Okay, now you know the big picture of steganography as well as the basics

of binary math.

Now it is time to look into putting all of this together.

Let's suppose you wanted to hide this top image, which has a secret message

inside of this bottom image, which is a picture of a galaxy.

You have already seen how to take the eight bit numbers which represent

one of the color components, red, green, or blue, and

hide the most significant bits of one in the other.

You take the most significant bits from the image you want to show up and

combine them with the most significant bits of the image you want to hide.

You've already seen this math to make this work, but

there's a bit more to this than just doing math on one pair of numbers.

You need to do this math for each pixel.

Iterating through each pixel in an image should be quite familiar by now.

And you need to do that math for the red, green, and blue components.

Since you need to do the same thing three times,

you might think about pulling that computation out into a function,

allowing you to call the function, rather than repeating the code for that task.

Speaking of functions, since this task is a bit more complex,

you might find it useful to break it down into a couple functions.

We're going to walk you through a couple functions that we broke

our implementation down into for hiding.

First, we made a function called chop2hide which is going to take the image

we want to show up in the end and produce one that looks quite similar.

It is going to do the math on each color component of each pixel

that keeps the most significant bits and zeroes out the least significant bits.

The algorithm for this function would be to iterate over each pixel in

the image and do this math to the red, green, and blue components.

You want to divide by 16, take the Math.floor of that result,

then multiply by 16.

You might want to extract this repetitive math out into its own separate function

then just call it in each place.

The resulting image should look pretty much the same as the original

as we show here.

If you were implementing, testing, and

debugging this code, breaking it into small pieces like this would be helpful.

You can check the result of this one piece and make sure it works before moving on.

The second function you might write would operate on the image you want to hide.

We call this shift because it will shift the most significant bits over

into the least significant bit positions.

That is, you would take a color value like 10110010,

and convert it into 0001011.

The 1011 has been shifted from the most significant bits to the least

significant bits.

The algorithm for this would be to iterate over each pixel and set the red, green,

and blue to the Math.floor of the original value divided by 16.

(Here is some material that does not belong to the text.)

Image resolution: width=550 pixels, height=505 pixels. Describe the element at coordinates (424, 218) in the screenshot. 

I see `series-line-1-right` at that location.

If you look at the resulting image here, it would look plain black.

That is actually a great thing since all the information is in

the least significant bits.

And the most significant bits are supposed to be all zero.

Again, you could test this separately before you move on.

The final function, called combine, takes two images and adds red to red, green

to green, and blue to blue to produce the color values of the resulting image.

It should look basically the same as the original image.

Once you have the ideas for these three functions,

your high level algorithm to hide one image in another, looks like this.

You just call the functions that we discussed and they do all the work.

Having seen the algorithms for

each of these functions, you could translate them into code.

For example, here is the chop2hide function.

You can see here, where we decided to pull out the actual math into it's own

helper function and call it for each of the red, green, and blue components.

The other functions to hide would be similar.

As we discussed, you iterate over the pixels of the image and

do the math we previously described.

What about extraction?

How do you get the hidden image back out?

We're going to leave that to you.

You've already seen the math required.

So now, you can use the seven steps to develop an algorithm and

translate it into code.

Start out with step one and work on an image with two pixels.

Write down numeric values for the red, green, and

blue, then extract the hidden two pixel image.

Once you have done that, work through steps two,

three, and four to develop your algorithm.

Then translate it into code, test it, and debug it.

Happy coding!